(Collection entries)
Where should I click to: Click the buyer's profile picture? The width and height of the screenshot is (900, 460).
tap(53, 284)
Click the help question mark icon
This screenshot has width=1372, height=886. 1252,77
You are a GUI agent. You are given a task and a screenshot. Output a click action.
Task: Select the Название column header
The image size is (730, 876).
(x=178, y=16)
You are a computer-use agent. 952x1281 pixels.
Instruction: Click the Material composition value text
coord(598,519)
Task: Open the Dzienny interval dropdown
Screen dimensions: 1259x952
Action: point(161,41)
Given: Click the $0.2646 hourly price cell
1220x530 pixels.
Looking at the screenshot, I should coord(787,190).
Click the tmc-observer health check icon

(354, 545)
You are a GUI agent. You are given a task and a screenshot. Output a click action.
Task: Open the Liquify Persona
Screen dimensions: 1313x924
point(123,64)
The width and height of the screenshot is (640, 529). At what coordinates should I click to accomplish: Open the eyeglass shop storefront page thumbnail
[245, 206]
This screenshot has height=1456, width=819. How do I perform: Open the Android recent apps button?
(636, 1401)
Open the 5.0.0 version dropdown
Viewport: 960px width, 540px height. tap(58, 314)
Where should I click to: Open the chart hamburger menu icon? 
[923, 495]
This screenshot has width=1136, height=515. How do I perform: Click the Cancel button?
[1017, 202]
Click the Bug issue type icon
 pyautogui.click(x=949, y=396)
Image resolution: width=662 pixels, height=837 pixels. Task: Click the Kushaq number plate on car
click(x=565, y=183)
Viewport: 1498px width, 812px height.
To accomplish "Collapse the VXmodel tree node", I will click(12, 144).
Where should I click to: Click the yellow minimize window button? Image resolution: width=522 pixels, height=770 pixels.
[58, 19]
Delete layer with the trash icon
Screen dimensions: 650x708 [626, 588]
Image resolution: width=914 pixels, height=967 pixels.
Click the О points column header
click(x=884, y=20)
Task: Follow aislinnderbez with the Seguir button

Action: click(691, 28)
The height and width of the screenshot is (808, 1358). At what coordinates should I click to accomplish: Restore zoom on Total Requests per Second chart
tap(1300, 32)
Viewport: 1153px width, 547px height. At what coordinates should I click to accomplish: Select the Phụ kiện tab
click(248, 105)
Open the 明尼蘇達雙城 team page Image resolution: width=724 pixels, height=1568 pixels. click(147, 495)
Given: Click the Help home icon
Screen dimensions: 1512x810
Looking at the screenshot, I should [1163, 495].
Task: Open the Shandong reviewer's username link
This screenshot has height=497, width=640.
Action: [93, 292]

TASK DESCRIPTION => Could you transcribe all of the entries exactly, leaving nothing out?

OUTPUT FOR THIS EXERCISE =>
Where should I click to: Click the buyer's profile picture? The width and height of the screenshot is (900, 460).
tap(53, 284)
Click the help question mark icon
This screenshot has width=1372, height=886. 1252,77
You are a GUI agent. You are given a task and a screenshot. Output a click action.
Task: Select the Название column header
The image size is (730, 876).
(x=178, y=16)
You are a computer-use agent. 952x1281 pixels.
Instruction: Click the Material composition value text
coord(598,519)
Task: Open the Dzienny interval dropdown
Screen dimensions: 1259x952
Action: point(161,41)
Given: Click the $0.2646 hourly price cell
1220x530 pixels.
Looking at the screenshot, I should coord(787,190).
Click the tmc-observer health check icon

(354, 545)
You are a GUI agent. You are given a task and a screenshot. Output a click action.
Task: Open the Liquify Persona
Screen dimensions: 1313x924
point(123,64)
The width and height of the screenshot is (640, 529). At what coordinates should I click to accomplish: Open the eyeglass shop storefront page thumbnail
[245, 206]
This screenshot has height=1456, width=819. How do I perform: Open the Android recent apps button?
(636, 1401)
Open the 5.0.0 version dropdown
Viewport: 960px width, 540px height. tap(58, 314)
Where should I click to: Open the chart hamburger menu icon? 
[923, 495]
This screenshot has width=1136, height=515. How do I perform: Click the Cancel button?
[1017, 202]
Click the Bug issue type icon
 pyautogui.click(x=949, y=396)
Image resolution: width=662 pixels, height=837 pixels. Task: Click the Kushaq number plate on car
click(x=565, y=183)
Viewport: 1498px width, 812px height.
To accomplish "Collapse the VXmodel tree node", I will click(12, 144).
Where should I click to: Click the yellow minimize window button? Image resolution: width=522 pixels, height=770 pixels.
[58, 19]
Delete layer with the trash icon
Screen dimensions: 650x708 [626, 588]
Image resolution: width=914 pixels, height=967 pixels.
Click the О points column header
click(x=884, y=20)
Task: Follow aislinnderbez with the Seguir button

Action: click(691, 28)
The height and width of the screenshot is (808, 1358). At what coordinates should I click to accomplish: Restore zoom on Total Requests per Second chart
tap(1300, 32)
Viewport: 1153px width, 547px height. At what coordinates should I click to accomplish: Select the Phụ kiện tab
click(248, 105)
Open the 明尼蘇達雙城 team page Image resolution: width=724 pixels, height=1568 pixels. click(147, 495)
Given: Click the Help home icon
Screen dimensions: 1512x810
Looking at the screenshot, I should [1163, 495].
Task: Open the Shandong reviewer's username link
This screenshot has height=497, width=640.
Action: [93, 292]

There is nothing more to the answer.